**WORK INSTRUCTIONS**. The result should hold only the lines from the one with "Task: Click the" through the final line of the data below, transcribed exactly, pictures left out.

**Stored records**.
Segment Open

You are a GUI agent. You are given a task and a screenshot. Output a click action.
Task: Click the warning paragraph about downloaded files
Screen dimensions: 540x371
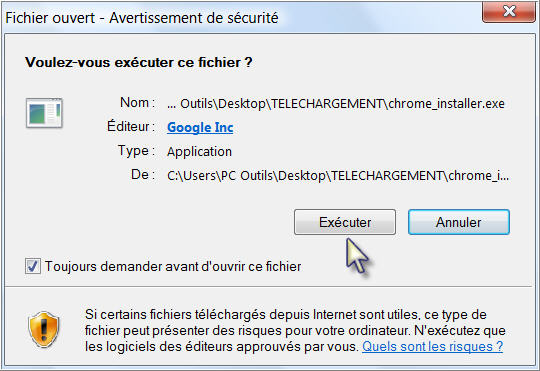tap(295, 330)
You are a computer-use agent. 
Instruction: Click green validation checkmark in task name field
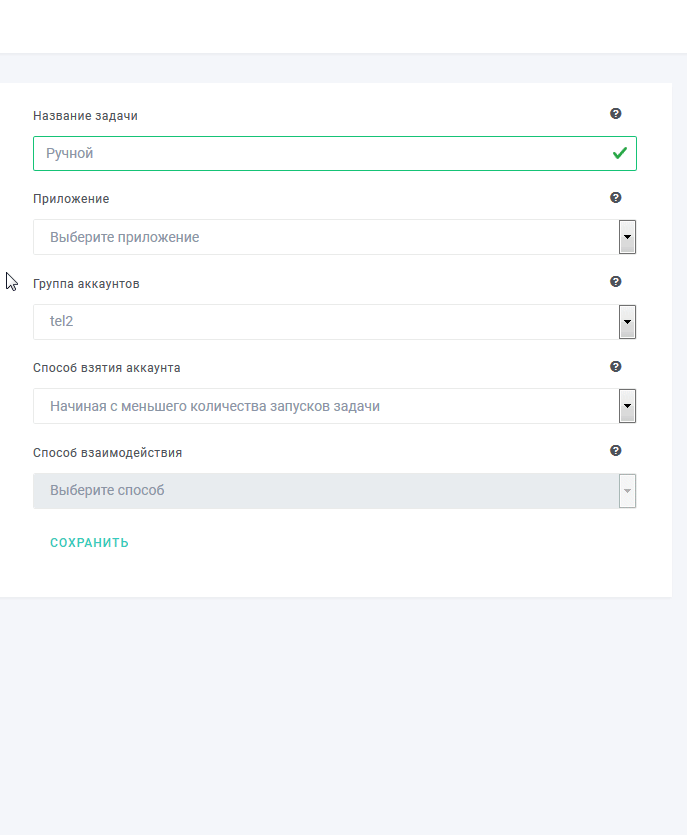tap(619, 153)
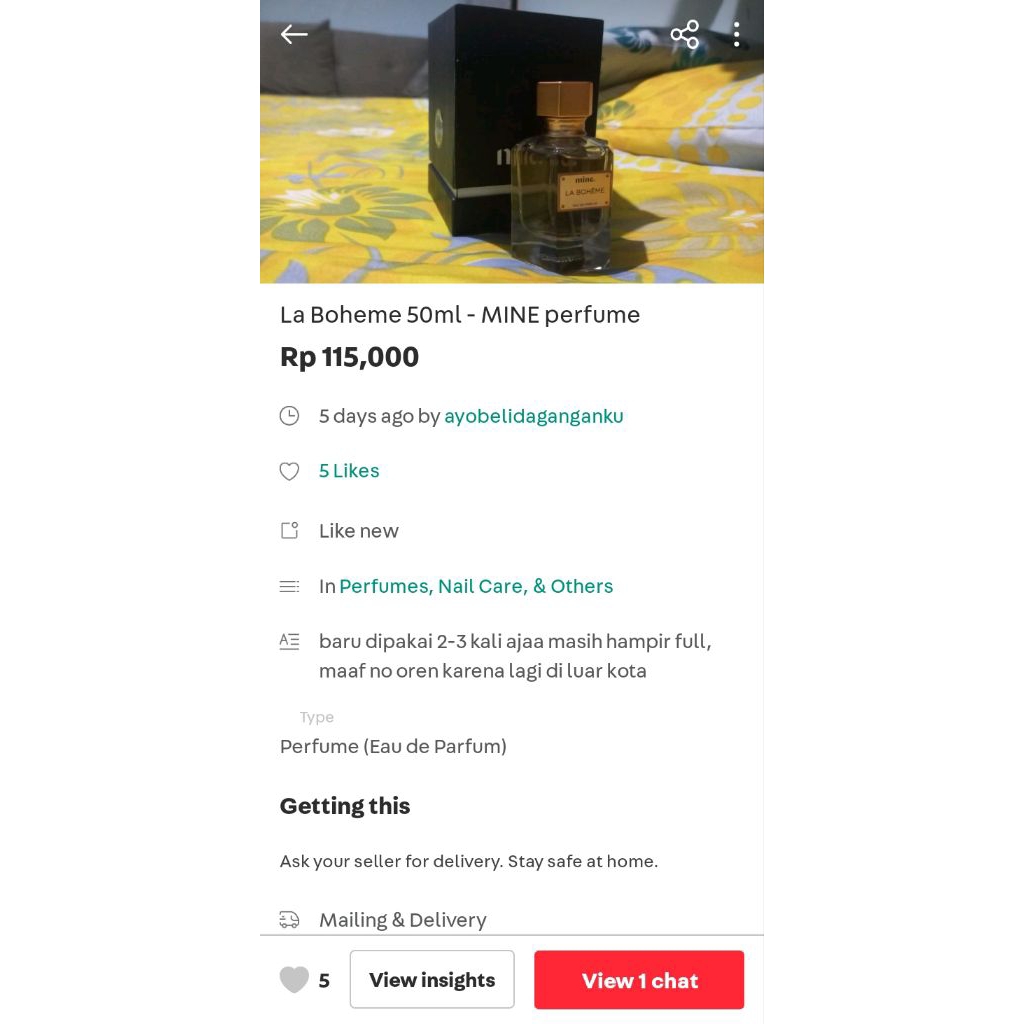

Segment Closed

**REPLY**.
Task: Click the warning paragraph about downloaded files
Screen dimensions: 540x371
tap(295, 330)
You are a computer-use agent. 
Instruction: Click green validation checkmark in task name field
tap(619, 153)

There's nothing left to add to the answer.